Saturday, March 28, 2009

Intelligent Man, Stupid Animal

Some careful life observations last night with my best friend. Of course, these observations were made under the influence of Moons Over My Hammy, so take that for what you will.

Human are interested in progress -- personal progress if not social progress -- and that progress is itself defined by struggle. Whether that struggle is an obstacle overcome or a pain endured is not fully distinguishable by our sense of pride, although I suppose that if you have more of the latter than the former, you'd burn out pretty quickly.

My friend and I are in quite different circumstances. He's a married man with a lovely wife, a steady job, and a pleasant home. And while he loves his life and is secure in his environment, he is like a tree growing indoors. He does not feel trapped, merely confined by the placement of his roots, with a ceiling above his head where the sky used to be. Now his limbs feel stunted, his leaves without air, and the twigs from the branches are searching the walls attempting to find cracks. Because his life is so structured, it does not lend to troubles which would lend themselves to progress.

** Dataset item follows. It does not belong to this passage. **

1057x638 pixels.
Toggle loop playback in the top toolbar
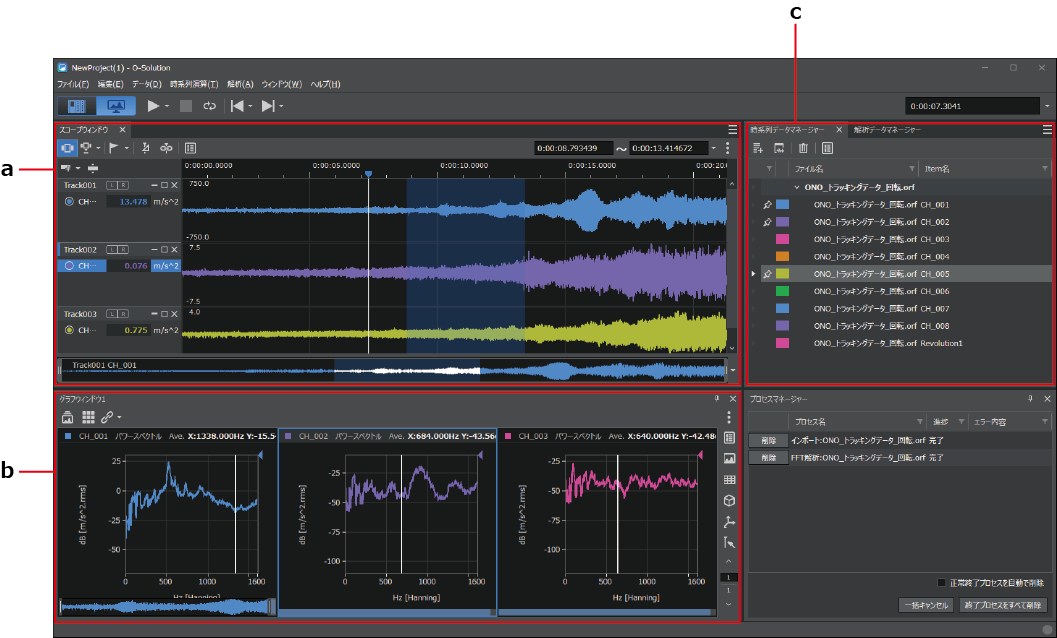click(x=210, y=105)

I'm a single guy with a troubled romantic history, a somewhat tentative job, and an apartment by the freeway. While I am not desperately at odds with any of these things, they do color my world. The result of a break up that happened over a year ago was a nearly complete blindness to movement. The pain of the break up not being nearly as significant as the continued love for this woman and a lack of belief in a future emotion as powerful. It is as if the sun stopped setting, and I was in its presence always, and happy. Suddenly it disappeared before my eyes, and I found I could no longer see the stars that came before it and, worse, could no longer care that they weren't there.

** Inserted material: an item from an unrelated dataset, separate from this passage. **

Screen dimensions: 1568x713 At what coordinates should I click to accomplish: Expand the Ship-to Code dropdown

Despite our differing circumstances, our dilemmas are both existentially troubling, and what is lacking in both our lives is cosmically similar. My friend and I are both self-assessing, self-improving, consumers of truth. We both, in our own ways, lack the resources and time and circumstantial justification to pursue that truth. We both feel present in a society that does not easily permit our need for the varied and random life experiences which would lend themselves to struggle and progress. We have minds obsessed with a growth, and that growth does not seem immediately possible and we begin to question if others live their life without it. He is bouncing off the white walls of a room with no doors, lit by fluorescence, wondering if he should even be asking for a window. I am stumbling blindly in the dark groping for a path, fairly certain that whatever path I find will lead me to another nowhere.

For the time being, we wait. We wonder if there is a struggle in waiting, if there is something to be learned there or something to grow on. We repeat the exercises of past inspirations, trying to catch a beat of the same drum that drove us to paint, sing, write, play, and move.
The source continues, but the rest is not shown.